The court must first address the threshhold issue of whether the Act is even applicable to the defendants. The Act applies only to "Cable communications systems" and "Cable communications companies" operating in Minnesota. Minn.Stat. § 238.03. A city can remove itself from the provisions of the Act if it has greater than 50, but fewer than 1,000 subscribers, and its governing body votes by resolution to do so.[3] The City properly voted by resolution in July of 1982, to remove itself from the provisions of the Act, thus it is exempt from the Act's coverage.[4] Similarly since Thomas merely installed the system and does not own, control, operate, manage, or lease the system, it also does not fall under the coverage of the Act.[5]

 
ORDER

Accordingly, based on the above and all the files, records, and proceedings herein,

IT IS HEREBY ORDERED that

1. The motion of defendant, the City of Marble, Minnesota, for summary judgment is granted, and the complaint against it is dismissed with prejudice.

2. The motion of defendant, Thomas Communications, Inc., for summary judgment is granted, and the complaint against it is dismissed with prejudice.

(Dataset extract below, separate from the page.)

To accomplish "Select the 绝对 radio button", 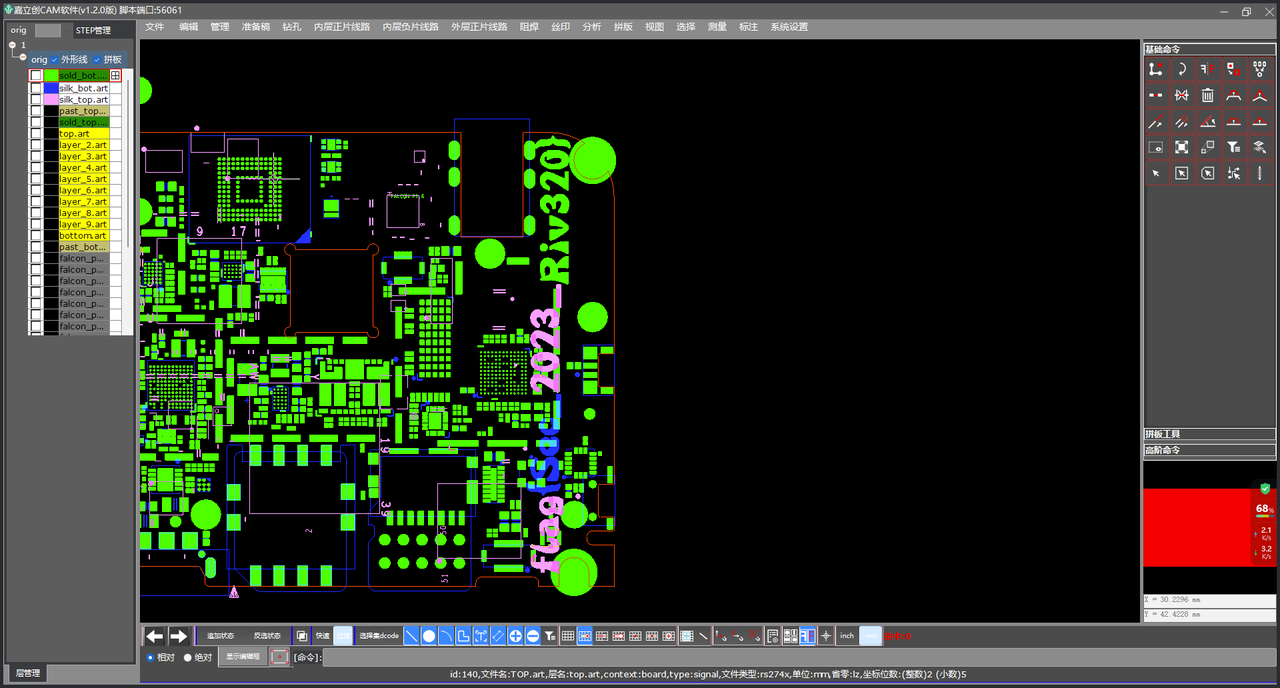I will [188, 657].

3. The motion of defendant, Thomas Communications, Inc., for attorney's fees is denied.

LET JUDGMENT BE ENTERED ACCORDINGLY.

NOTES

[1] A written resolution of its withdrawal from the Act was passed in November, 1982.

[2] Construction began on the project in November of 1982 and was completed in April of 1983. This action was filed March 26, 1984.

[3] Minn.Stat. § 238.02, subd. 3 provides that the definition of "Cable communications system" does not include:

(a) a system which serves fewer than 50 subscribers or a system which serves more than 50 but fewer than 1,000 subscribers if the governing bodies of all political subdivisions served by the system, vote, by resolution, to remove the system from the provisions of this chapter. Any system which serves more than 50 but fewer than 1,000 subscribers that has been removed from the provisions of this chapter shall be returned to the provisions of this chapter if the governing bodies of fifty percent or more of the political subdivisions served by the system vote, by resolution in favor of the return;

[4] Carlson argues that while the City may be excluded from the definition of a cable communication system it should nevertheless fall under the provisions of the Act as a cable communication company. A cable communication company is "any person owning, controlling, operating, managing or leasing a cable communications system within the state." Minn.Stat. § 238.02, subd. 2. By its resolution the City has removed itself from the provisions of the Act. Minn.Stat. § 238.02, subd. 3(a). It is not within the definition of a cable communication company because it is not engaging in any of the covered activities with a cable communications system.

[5] While defendants are entitled to summary judgment, Carlson's complaint and opposition to these motions were not frivolous or in bad faith. Accordingly, the motion of Thomas for attorney's fees should be denied.